Absent that special charge, the Carmel-based insurer would have swung to a profit compared with a loss in the same quarter a year earlier.
For the three months ended June 30, Conseco lost $487 million, or $2.64 cents a share. In the same quarter last year, the company lost $60 million, or 35 cents a share.
Revenue for the second quarter fell 14 percent, to $1 billion, down from $1.17 billion a year ago.
Conseco announced yesterday that it will transfer ownership of 142,000 long-term care policies to a newly created independent trust. The $500 million charge came because Conseco transferred deferred tax assets and losses on investments to the new entity.
Conseco’s decision to unload most of its old long-term care policies comes just as the business returned to profitability – for the first time in two years.
Conseco’s “closed” business – which are older policies that it administers but no longer sells – had lost money for seven straight quarters for a combined loss of $218 million. But that block of business, which is made up primarily of long-term care policies, posted a $12 million profit in Conseco’s most recent quarter.
Without the charges, Conseco would have earned $33.4 million in the second quarter, or 18 cents a share.

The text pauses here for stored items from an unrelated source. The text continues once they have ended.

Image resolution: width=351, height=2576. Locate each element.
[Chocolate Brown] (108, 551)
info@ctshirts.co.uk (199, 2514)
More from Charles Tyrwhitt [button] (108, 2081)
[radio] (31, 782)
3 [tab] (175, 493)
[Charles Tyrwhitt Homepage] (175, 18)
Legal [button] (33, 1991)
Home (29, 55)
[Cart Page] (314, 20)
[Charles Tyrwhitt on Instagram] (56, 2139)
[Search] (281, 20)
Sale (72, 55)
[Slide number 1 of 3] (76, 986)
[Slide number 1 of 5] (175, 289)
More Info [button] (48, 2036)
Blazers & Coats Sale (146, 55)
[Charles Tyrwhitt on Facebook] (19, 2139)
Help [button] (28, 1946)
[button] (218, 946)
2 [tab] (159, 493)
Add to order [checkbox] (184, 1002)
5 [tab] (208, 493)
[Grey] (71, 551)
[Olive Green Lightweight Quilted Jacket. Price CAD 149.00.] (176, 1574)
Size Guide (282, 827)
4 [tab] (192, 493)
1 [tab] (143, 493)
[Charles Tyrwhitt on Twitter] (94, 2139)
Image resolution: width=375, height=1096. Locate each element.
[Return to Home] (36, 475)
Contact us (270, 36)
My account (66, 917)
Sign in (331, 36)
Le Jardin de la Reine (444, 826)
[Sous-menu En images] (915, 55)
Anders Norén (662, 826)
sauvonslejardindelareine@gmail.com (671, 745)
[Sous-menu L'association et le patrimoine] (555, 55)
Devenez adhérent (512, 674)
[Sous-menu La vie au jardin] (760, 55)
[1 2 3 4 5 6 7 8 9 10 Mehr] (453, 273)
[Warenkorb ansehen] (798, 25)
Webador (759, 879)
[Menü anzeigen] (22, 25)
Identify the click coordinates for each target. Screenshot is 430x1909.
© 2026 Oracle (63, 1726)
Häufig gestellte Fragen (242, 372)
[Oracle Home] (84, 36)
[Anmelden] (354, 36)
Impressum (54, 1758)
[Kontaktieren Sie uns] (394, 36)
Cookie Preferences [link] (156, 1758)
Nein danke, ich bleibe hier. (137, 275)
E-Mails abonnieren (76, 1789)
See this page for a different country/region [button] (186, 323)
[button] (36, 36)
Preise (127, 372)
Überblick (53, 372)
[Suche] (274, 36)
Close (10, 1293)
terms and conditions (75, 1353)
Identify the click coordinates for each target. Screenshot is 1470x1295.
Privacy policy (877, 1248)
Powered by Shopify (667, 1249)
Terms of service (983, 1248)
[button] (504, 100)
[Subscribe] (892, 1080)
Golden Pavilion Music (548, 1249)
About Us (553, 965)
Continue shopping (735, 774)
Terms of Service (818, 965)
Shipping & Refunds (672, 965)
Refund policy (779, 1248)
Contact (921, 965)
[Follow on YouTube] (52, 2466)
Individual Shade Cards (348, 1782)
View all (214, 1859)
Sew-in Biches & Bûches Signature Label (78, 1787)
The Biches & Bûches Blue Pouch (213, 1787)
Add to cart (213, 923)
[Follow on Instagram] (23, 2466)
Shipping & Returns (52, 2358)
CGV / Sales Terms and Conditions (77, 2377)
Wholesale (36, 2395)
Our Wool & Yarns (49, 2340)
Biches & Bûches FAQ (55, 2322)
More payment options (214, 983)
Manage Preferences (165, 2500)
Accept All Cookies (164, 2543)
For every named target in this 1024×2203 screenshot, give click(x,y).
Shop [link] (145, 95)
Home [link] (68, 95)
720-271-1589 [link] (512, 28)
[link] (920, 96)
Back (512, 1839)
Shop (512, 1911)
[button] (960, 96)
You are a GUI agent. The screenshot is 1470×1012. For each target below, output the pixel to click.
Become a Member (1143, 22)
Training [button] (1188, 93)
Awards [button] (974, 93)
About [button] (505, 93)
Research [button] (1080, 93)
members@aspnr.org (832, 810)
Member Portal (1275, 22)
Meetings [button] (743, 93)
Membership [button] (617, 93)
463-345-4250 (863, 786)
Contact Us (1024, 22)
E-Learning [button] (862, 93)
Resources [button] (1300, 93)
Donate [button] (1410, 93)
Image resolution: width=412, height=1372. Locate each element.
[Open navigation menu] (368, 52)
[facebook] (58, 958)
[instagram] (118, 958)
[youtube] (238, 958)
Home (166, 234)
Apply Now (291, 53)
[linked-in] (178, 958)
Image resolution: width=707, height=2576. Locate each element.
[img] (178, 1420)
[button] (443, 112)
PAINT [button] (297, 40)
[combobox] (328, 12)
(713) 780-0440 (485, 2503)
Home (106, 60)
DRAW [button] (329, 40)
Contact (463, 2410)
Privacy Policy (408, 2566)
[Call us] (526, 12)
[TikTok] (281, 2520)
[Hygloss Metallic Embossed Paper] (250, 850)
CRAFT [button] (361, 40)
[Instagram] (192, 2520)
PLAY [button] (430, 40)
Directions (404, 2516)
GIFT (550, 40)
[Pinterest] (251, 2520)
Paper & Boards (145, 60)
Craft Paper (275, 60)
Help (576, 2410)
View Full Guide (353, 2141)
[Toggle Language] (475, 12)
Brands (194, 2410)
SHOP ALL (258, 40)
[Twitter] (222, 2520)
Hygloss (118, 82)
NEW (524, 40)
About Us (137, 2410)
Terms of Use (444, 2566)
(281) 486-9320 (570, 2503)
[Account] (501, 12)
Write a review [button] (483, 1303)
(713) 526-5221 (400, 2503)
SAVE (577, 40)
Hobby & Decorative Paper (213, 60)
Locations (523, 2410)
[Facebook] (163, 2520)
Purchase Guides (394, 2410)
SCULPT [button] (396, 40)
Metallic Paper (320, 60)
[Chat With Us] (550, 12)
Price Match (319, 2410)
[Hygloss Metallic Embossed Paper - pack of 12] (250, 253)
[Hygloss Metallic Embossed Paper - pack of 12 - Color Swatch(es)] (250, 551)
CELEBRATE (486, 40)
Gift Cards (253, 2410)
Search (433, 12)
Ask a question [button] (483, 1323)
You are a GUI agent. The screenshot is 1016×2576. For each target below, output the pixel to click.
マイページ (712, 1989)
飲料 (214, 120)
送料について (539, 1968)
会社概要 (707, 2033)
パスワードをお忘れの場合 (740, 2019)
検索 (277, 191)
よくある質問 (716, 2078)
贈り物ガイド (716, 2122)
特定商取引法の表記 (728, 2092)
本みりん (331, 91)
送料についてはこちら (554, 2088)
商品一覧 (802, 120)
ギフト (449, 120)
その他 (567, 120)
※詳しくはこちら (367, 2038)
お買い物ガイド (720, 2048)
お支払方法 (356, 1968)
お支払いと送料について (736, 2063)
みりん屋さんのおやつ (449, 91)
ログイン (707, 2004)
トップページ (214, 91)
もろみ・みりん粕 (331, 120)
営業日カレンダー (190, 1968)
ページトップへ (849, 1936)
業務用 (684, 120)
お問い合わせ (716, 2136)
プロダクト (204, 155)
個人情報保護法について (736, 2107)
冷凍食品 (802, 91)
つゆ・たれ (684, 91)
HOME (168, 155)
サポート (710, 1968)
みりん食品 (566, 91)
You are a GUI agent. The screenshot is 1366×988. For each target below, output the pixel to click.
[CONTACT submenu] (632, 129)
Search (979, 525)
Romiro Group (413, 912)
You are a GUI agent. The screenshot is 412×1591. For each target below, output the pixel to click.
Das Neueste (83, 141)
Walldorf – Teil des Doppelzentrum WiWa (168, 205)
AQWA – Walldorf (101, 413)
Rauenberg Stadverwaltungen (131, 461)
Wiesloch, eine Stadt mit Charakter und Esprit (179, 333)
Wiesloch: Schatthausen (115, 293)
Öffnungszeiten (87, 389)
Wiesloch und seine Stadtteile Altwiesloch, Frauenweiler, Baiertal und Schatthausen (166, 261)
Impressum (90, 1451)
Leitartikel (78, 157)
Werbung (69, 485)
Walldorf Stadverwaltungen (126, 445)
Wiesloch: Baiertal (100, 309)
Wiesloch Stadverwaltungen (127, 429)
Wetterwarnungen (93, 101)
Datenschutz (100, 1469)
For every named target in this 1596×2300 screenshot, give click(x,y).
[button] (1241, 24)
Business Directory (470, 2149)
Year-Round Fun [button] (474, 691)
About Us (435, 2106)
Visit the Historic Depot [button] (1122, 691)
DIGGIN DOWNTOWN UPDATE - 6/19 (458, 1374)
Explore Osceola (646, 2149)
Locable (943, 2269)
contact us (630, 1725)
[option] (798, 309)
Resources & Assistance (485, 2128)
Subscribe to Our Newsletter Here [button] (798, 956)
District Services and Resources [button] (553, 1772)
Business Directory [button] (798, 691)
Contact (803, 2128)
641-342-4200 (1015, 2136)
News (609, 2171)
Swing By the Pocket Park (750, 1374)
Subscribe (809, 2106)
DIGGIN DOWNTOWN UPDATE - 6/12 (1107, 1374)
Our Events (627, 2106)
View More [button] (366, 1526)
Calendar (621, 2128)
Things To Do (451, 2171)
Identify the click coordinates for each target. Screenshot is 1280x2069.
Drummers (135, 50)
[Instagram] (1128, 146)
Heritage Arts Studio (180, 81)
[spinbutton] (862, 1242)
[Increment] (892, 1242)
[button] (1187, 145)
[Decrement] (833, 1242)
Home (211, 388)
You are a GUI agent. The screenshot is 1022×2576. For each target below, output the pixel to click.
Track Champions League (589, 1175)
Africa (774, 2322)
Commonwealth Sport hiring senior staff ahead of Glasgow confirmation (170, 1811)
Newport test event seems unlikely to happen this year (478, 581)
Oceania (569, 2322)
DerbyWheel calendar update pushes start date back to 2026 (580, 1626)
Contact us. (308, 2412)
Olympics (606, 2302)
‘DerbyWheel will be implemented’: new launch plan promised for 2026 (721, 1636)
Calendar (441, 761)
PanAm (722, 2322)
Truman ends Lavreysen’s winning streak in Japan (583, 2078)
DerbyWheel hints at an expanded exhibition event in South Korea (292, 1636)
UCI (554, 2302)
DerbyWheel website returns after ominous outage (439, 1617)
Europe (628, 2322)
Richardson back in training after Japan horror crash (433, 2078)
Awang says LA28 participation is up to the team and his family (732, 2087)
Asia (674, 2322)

Wall Street analysts forecast earnings of 22 cents a share, according to a survey by Thomson Financial.
In the same quarter a year ago, Conseco lost $49.7 million, or 29 cents a share.
“Conseco’s financial performance continued to stabilize in the second quarter,” CEO said Jim Prieur in a statement, “as the company reported profits in all four business segments.”
Conseco shares fell 27 cents today to trade at $8.85.